Педагогическая поэма

— Да разве тут какая смелость? С горя выпил, а человек, выпивши если, за себя не отвечает.

— Брешешь, — сказал Антон. — Ты будешь отвечать. Ты это по ошибке воображаешь, что не отвечаешь. Выгнать его из колонии — и все. И каждого выгнать, если выпьет… Беспощадно!

— Так ведь он пропадет, — расширил глаза Георгиевский. — Он же пропадет на улице…

— И пускай пропадает.

— Так он же с горя! Что вы в самом деле придираетесь? У человека горе, а вы к нему пристали с советом командиров! — Осадчий с откровенной иронией рассматривал добродетельную физиономию Опришко.

— И Лукашенко его не примет без барахла, — сказал Таранец.

— А наше какое дело! — кричал Антон. — Не примет, так пускай себе Опришко другого куркуля ищет?

— Зачем выгонять? — несмело начал Георгиевский. — Он старый колонист, ошибся, правда, так он еще исправится. А нужно принять во внимание, что они влюблены с Маруськой. Надо им помочь как-нибудь.

— Что он, беспризорный? — с удивлением произнес Лапоть. Чего ему исправляться? Он колонист.

Взял слово Шнайдер, новый командир восьмого, заменивший Карабанова в этом героическом отряде. В восьмом отряде были богатыри типа Федоренко и Корыто. Возглавляемые Карабановым, они прекрасно притерли свои угловатые личности друг к другу, и Карабанов умел выпаливать ими, как из рогатки, по любому рабочему заданию, а они обладали талантом самое трудное дело выполнять с запорожским реготом и с высоко поднятым знаменем колонийской чести. Шнайдер в отряде сначала был недоразумением. Он пришел маленький, слабосильный, черненький и мелкокучерявый. После древней истории с Осадчим антисемитизм никогда не подымал голову в колонии, но отношение к Шнайдеру енще долго было ироническим. Шнайдер действительно иногда смешно комбинировал русские слова и формы и смешно и неповоротливо управлялся с сельскохозяйственной работой. Но время проходило, и постепенно вылепились в восьмом отряде новые отношения: Шнайдер сделался любимцем отряда, им гордились карабановские рыцари. Шнайдер был умница и обладал глубокой, чуткой духовной организацией. Из больших черных глаз он умел спокойным светом облить самое трудное отрядное недоразумение, умел сказать нужное слово. И хотя он почти не прибавил роста за время пребывания в колонии, но сильно окреп и нарастил мускулы, так что не стыдно было ему летом надеть безрукавку, и никто не оглядывался на Шнайдера, когда ему поручались напряженные ручки плуга.

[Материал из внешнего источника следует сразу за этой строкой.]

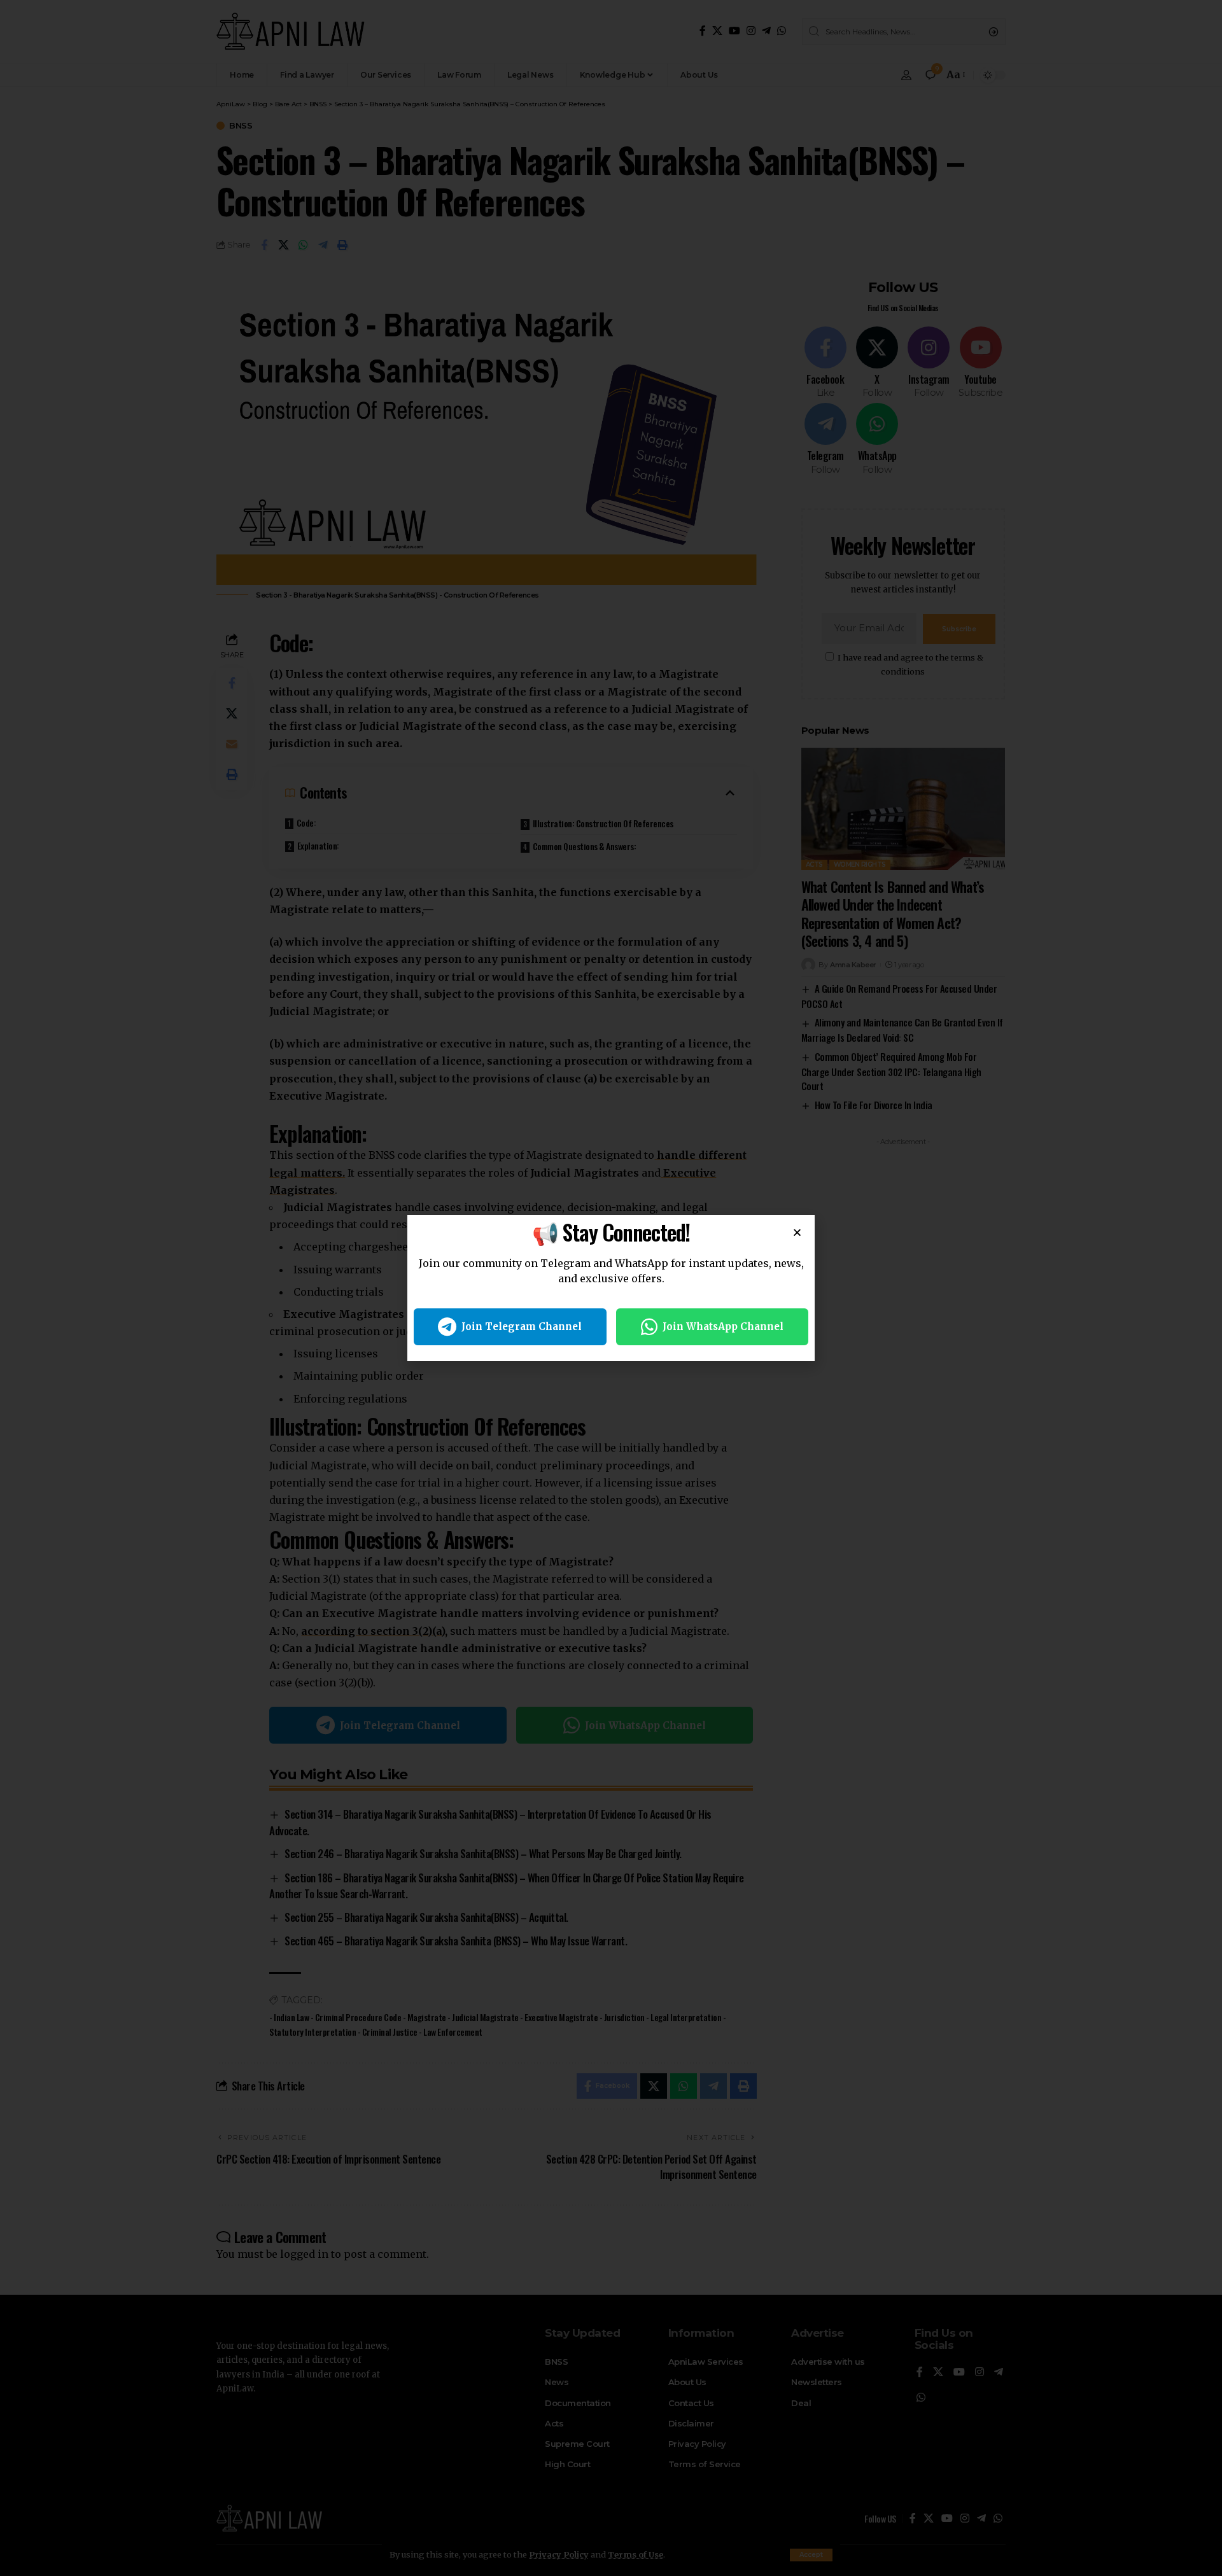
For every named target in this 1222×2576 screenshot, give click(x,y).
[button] (797, 1232)
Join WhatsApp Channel (723, 1326)
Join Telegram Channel (521, 1326)
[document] (611, 1288)
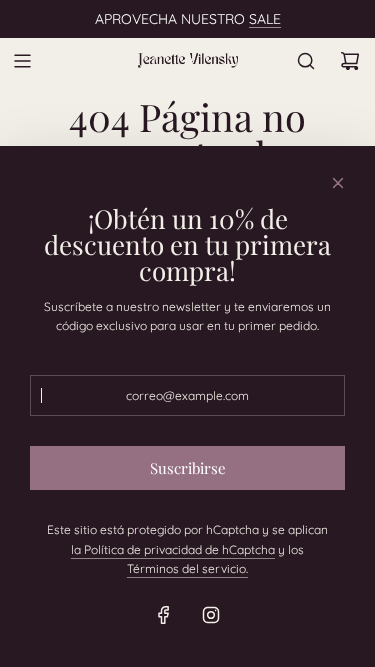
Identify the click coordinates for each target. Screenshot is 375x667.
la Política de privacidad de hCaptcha (173, 549)
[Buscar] (306, 61)
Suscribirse (188, 468)
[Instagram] (211, 615)
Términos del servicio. (187, 568)
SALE (265, 19)
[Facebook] (164, 615)
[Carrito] (350, 61)
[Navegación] (22, 61)
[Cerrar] (338, 183)
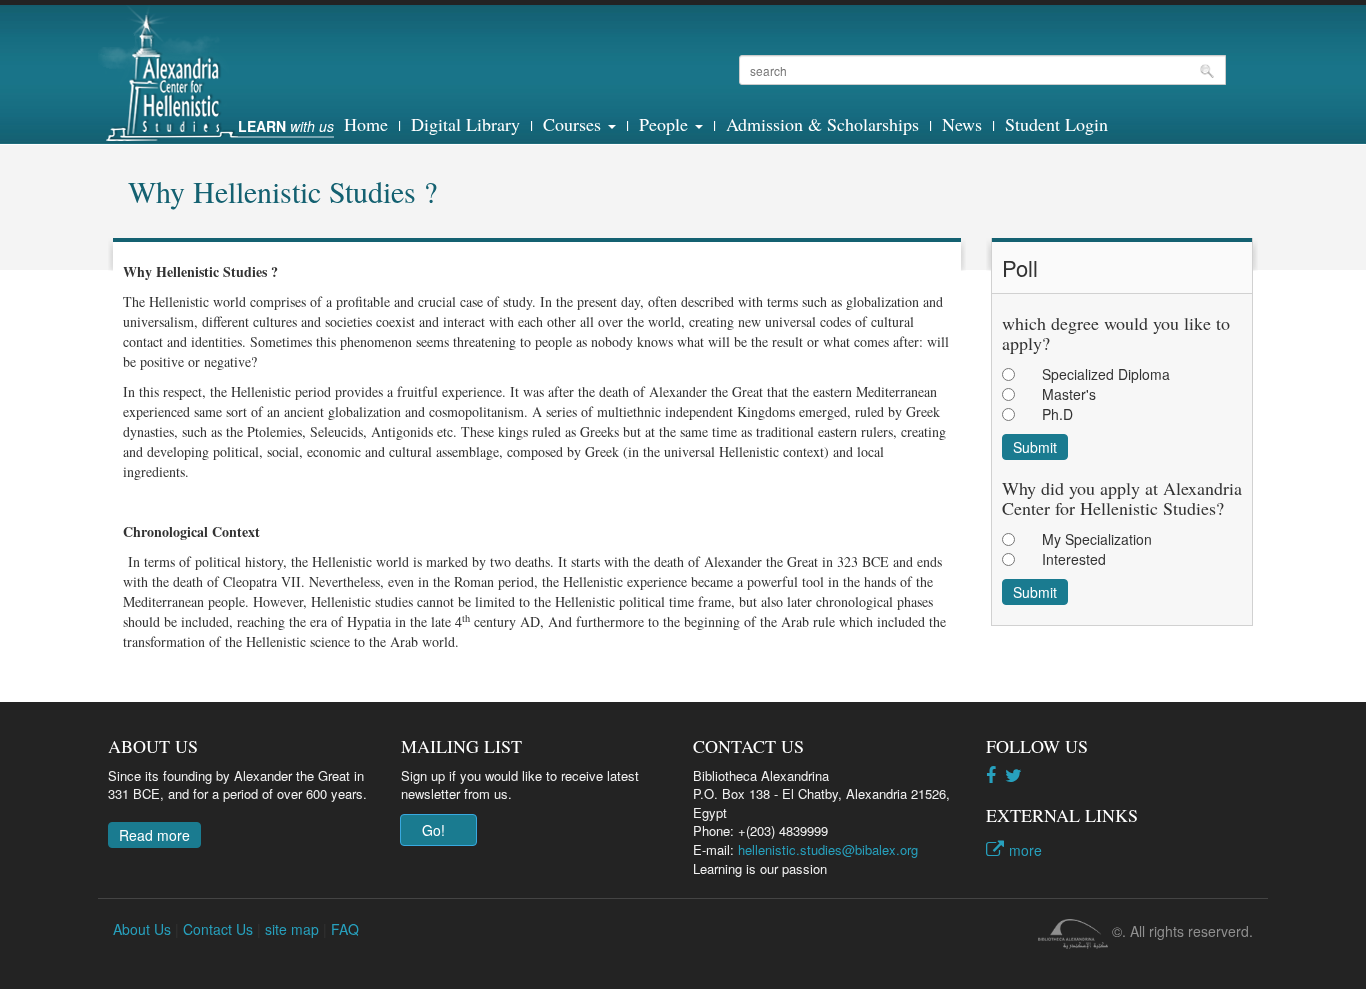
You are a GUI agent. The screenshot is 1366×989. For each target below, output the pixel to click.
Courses (574, 124)
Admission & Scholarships (822, 124)
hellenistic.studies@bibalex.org (828, 849)
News (962, 124)
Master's (1069, 394)
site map (292, 929)
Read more (154, 835)
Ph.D (1057, 414)
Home (366, 124)
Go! (433, 830)
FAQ (345, 929)
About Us (142, 929)
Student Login (1056, 124)
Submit (1035, 447)
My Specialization (1097, 539)
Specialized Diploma (1106, 374)
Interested (1074, 559)
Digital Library (465, 124)
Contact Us (218, 929)
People (666, 124)
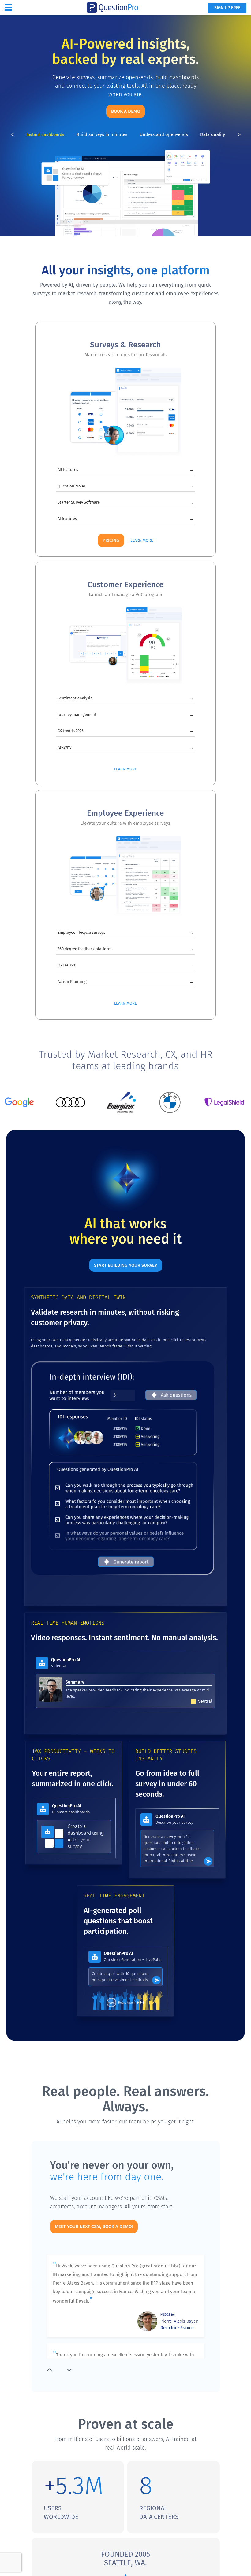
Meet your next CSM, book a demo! (94, 2226)
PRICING (111, 540)
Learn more (141, 540)
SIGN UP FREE (227, 7)
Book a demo (125, 111)
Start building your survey (125, 1265)
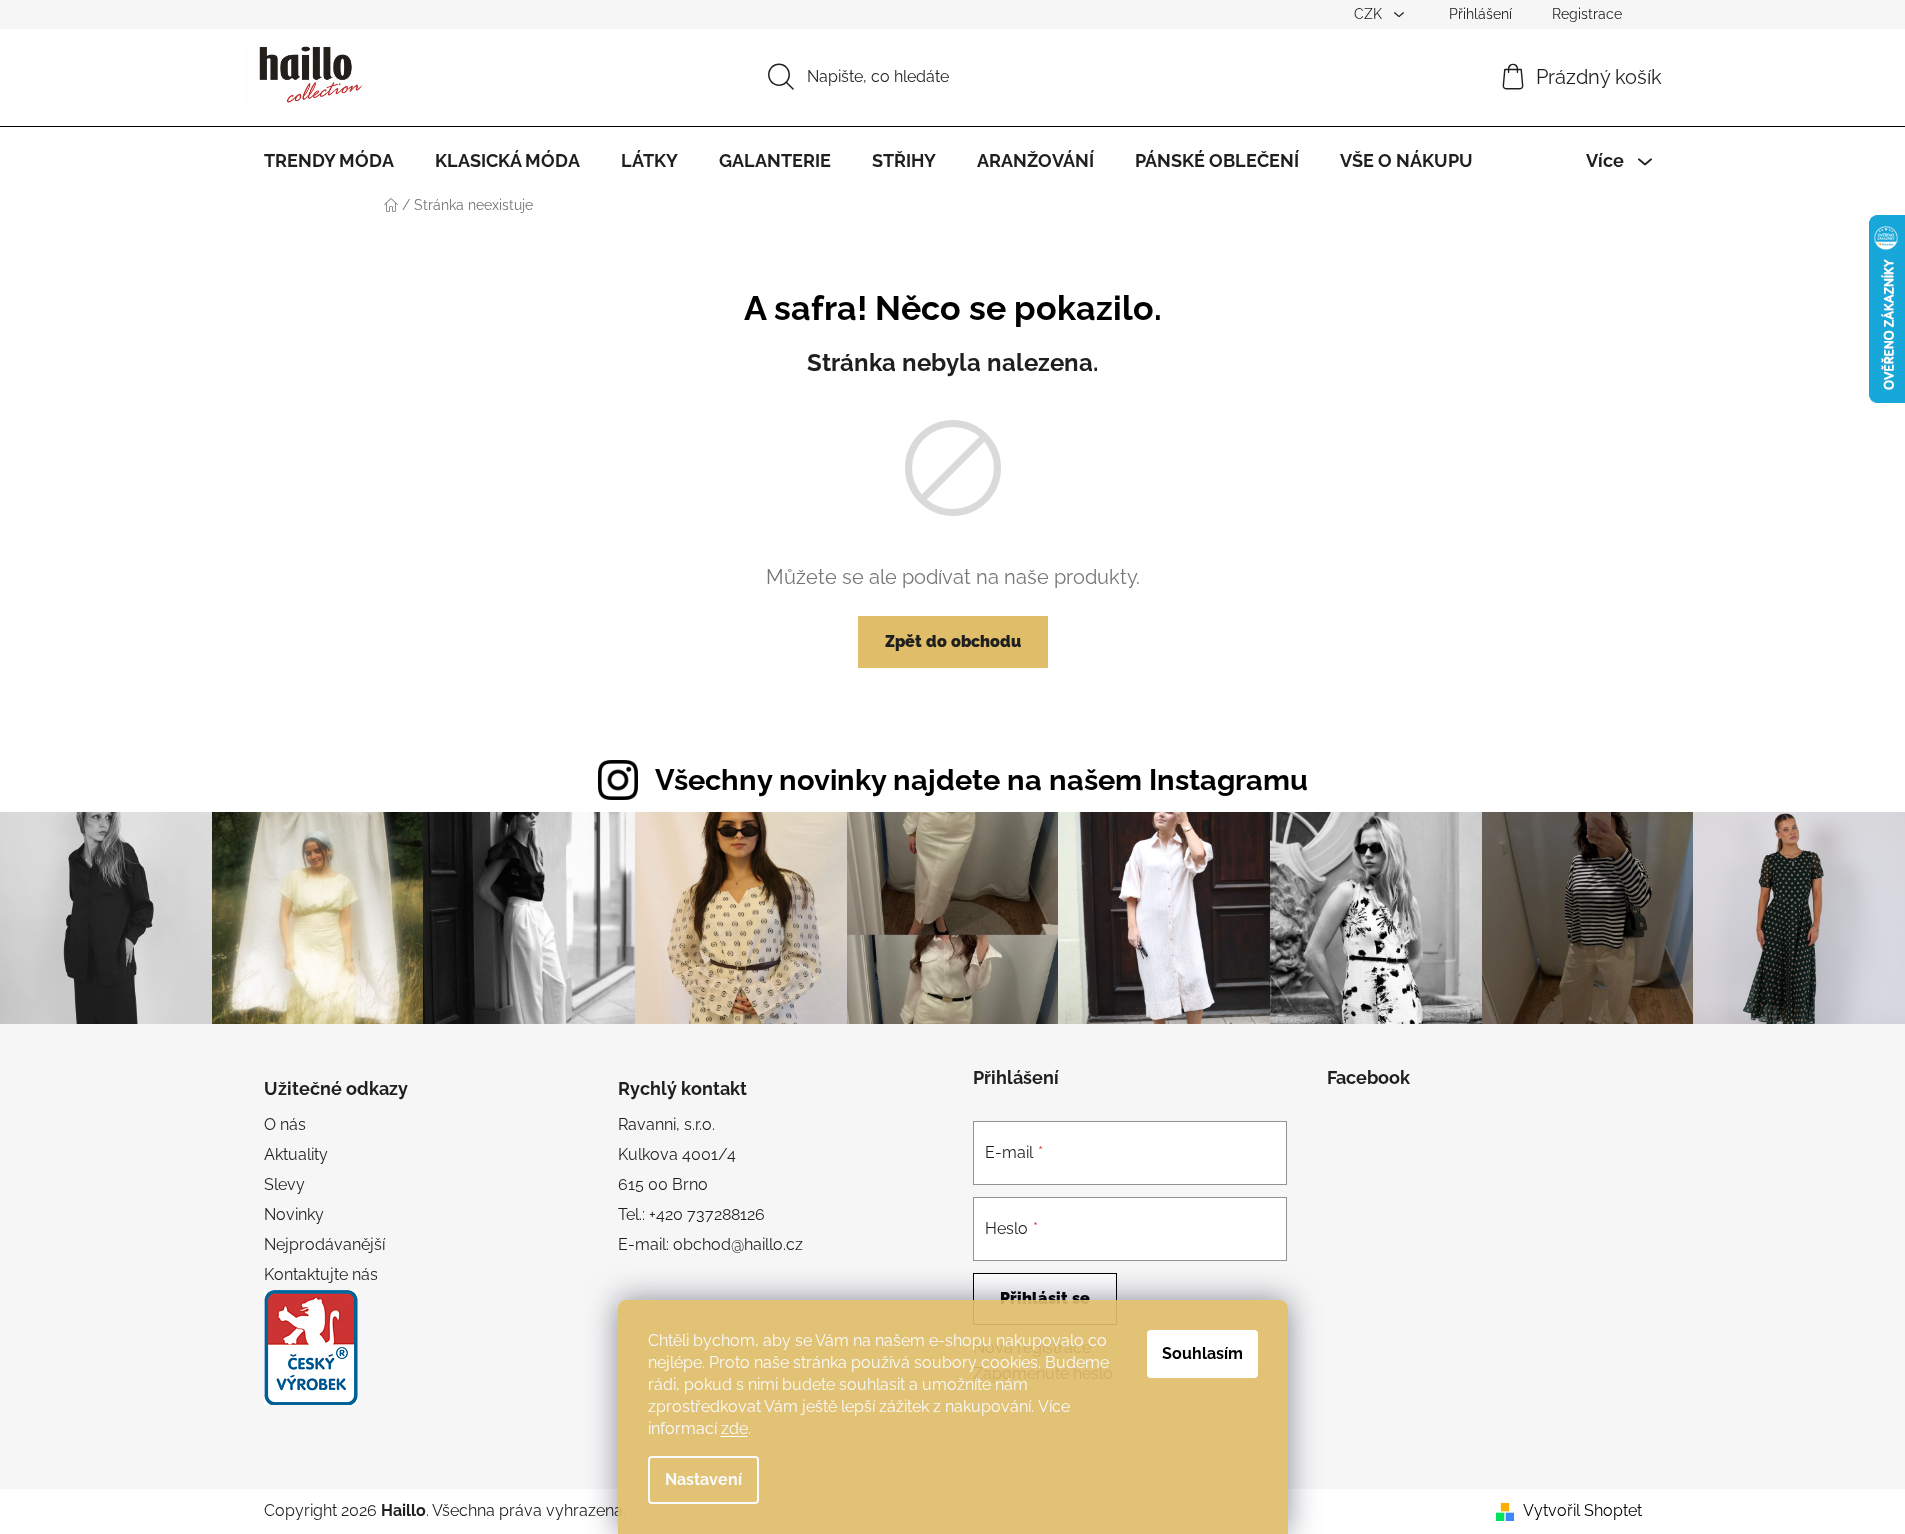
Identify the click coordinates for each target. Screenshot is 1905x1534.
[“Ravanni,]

Восьмой отряд единодушно выдвинул его в командиры, и мы с Ковалем понимали это так:

— Держать отряд мы и сами можем, а украшать нас будет Шнайдер.

Но Шнайдер на другой же день после назначения командиром показал, что карабановская школа для него даром не прошла: он обнаружил намерения не только украшать, но и держать; и Федоренко, привыкший к громам и молниям Карабанова, так же легко стал привыкать и к спокойно-дружеской выволочке, которую иногда задавал ему новый командир.

Шнайдер сказал:

— Если бы Опришко был новеньким, можно было бы и простить. А теперь нельзя простить ни в коем случае. Опришко показал, что ему на коллектив наплевать. Вы думаете, это он показал в последний раз? Все знают, что нет. Я не хочу, чтобы Опришко мучился. Зачем это нам? А пускай он поживет без нашего коллектива, и тогда он поймет. И другим нужно показать, что мы таких куркульских выходок не допустим. Восьмой отряд требует увольнения.